*Recorded data*.
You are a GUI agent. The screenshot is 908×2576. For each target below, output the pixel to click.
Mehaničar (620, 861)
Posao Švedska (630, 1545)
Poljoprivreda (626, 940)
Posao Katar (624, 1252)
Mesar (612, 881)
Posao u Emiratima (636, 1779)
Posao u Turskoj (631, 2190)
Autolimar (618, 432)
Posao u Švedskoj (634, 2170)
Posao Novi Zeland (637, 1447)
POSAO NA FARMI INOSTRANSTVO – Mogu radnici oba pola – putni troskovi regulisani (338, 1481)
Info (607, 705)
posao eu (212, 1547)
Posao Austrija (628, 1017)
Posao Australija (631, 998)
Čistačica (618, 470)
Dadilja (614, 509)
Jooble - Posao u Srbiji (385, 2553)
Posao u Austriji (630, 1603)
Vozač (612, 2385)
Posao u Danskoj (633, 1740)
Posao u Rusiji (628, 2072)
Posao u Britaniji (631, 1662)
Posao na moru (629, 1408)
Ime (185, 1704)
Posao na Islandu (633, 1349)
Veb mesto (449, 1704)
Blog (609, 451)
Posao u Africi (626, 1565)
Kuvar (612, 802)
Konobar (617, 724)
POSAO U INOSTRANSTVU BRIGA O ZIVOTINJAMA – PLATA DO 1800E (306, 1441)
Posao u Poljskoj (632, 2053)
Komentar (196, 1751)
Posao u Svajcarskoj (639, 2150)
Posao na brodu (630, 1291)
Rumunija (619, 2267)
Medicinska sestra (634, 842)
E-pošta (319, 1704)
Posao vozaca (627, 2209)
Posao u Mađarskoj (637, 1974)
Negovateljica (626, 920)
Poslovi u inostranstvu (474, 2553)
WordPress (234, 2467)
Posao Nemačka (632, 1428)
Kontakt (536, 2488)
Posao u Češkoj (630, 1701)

*WHAT TO PRODUCE*.
Write out the lines above from the one containing "Jooble - Posao u Srbiji (385, 2553)" through the last, exactly as they are.

*EXERCISE ANSWER*.
Jooble - Posao u Srbiji (385, 2553)
Posao u Austriji (630, 1603)
Vozač (612, 2385)
Posao u Danskoj (633, 1740)
Posao u Rusiji (628, 2072)
Posao u Britaniji (631, 1662)
Posao na moru (629, 1408)
Ime (185, 1704)
Posao na Islandu (633, 1349)
Veb mesto (449, 1704)
Blog (609, 451)
Posao u Africi (626, 1565)
Kuvar (612, 802)
Konobar (617, 724)
POSAO U INOSTRANSTVU BRIGA O ZIVOTINJAMA – PLATA DO 1800E (306, 1441)
Posao u Poljskoj (632, 2053)
Komentar (196, 1751)
Posao u Svajcarskoj (639, 2150)
Posao na brodu (630, 1291)
Rumunija (619, 2267)
Medicinska sestra (634, 842)
E-pošta (319, 1704)
Posao vozaca (627, 2209)
Posao u Mađarskoj (637, 1974)
Negovateljica (626, 920)
Poslovi u inostranstvu (474, 2553)
WordPress (234, 2467)
Posao Nemačka (632, 1428)
Kontakt (536, 2488)
Posao u Češkoj (630, 1701)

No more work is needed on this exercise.